The team received an alert 5 minutes before pod evictions began, allowing us to cordon the node and redistribute workloads without impact.

Scenario 2: Detecting Application-Level Errors with Custom Alerts

The Problem

Our backend API had a sudden spike in 5xx responses. However, CPU and memory were normal, and no pod restarts occurred. The only signal was in the metrics exposed by the app — which we had instrumented using Prometheus.

The Fix: Custom Application Alert

We exposed the following metric in the application:

http_requests_total{status="5xx"}

Step 1: Alert Rule for 5xx Rate

- alert: HighHTTPErrorRate
  expr: rate(http_requests_total{status=~"5.."}[5m]) > 0.05
  for: 2m
  labels:
    severity: critical
  annotations:
    summary: "High 5xx error rate on {{ $labels.job }}"
    description: "More than 5% of requests are failing on {{ $labels.instance }}."

Result

We got an alert when 5xx errors exceeded 5% within 2 minutes — well before customers reported issues. It turned out to be a misconfigured external dependency, which we fixed immediately.
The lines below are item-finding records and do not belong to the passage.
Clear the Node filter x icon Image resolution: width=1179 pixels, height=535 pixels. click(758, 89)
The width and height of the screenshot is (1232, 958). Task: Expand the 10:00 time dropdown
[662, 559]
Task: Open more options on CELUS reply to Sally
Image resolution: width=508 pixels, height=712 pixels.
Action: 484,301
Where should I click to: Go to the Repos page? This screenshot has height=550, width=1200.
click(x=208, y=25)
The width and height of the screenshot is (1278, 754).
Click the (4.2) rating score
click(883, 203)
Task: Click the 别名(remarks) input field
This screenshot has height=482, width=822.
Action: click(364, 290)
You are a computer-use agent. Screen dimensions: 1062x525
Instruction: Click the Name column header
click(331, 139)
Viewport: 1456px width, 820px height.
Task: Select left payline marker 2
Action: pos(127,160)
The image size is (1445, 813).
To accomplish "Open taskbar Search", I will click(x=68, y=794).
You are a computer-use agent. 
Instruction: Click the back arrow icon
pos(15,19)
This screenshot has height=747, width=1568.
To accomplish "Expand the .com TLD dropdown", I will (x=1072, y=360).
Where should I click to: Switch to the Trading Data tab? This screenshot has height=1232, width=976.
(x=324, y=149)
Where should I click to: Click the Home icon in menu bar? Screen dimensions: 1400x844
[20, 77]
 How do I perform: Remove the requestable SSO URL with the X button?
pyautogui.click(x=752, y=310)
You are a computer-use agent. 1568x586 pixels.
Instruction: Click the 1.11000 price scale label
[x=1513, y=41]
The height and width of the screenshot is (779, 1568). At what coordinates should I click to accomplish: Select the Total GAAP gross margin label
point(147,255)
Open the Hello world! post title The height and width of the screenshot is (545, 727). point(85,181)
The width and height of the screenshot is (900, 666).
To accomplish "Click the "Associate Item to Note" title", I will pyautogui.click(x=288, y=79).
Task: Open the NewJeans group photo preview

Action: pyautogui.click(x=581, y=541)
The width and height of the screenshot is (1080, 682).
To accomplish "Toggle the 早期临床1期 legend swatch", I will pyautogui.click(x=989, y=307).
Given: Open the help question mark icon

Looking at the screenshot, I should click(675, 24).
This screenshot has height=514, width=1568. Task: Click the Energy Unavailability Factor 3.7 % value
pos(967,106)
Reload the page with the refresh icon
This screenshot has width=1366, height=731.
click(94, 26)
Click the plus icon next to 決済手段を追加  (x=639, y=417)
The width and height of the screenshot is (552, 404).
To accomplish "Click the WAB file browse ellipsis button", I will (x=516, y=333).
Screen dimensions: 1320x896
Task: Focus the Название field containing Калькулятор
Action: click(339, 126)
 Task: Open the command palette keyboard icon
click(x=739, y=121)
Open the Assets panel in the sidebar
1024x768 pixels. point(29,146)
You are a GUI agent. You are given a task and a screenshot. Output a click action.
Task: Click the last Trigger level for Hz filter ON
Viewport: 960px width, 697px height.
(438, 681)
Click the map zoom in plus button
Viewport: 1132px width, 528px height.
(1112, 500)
Best Practices for Alerting & Incident Management

Set thresholds based on baselines, not assumptions ✔ Group alerts (e.g., all node issues together) to avoid alert fatigue ✔ Use labels (severity, team) to route alerts properly ✔ Silence alerts during maintenance windowsSend alerts to multiple channels (email, Slack, PagerDuty) based on severity ✔ Combine metrics + logs + traces for full incident context

Final Thoughts

Alertmanager is a critical part of any production Kubernetes setup. It's not just about sending notifications — it's about creating a system that helps your team act early, respond confidently, and prevent incidents from escalating.

With a well-tuned Prometheus + Alertmanager setup, I've been able to:

  • Proactively catch issues before impact
  • Route alerts to the right people
  • Reduce noise and avoid false positives

How do you handle alerting in your clusters? Do you have thresholds that truly reflect your workloads? Let's share ideas.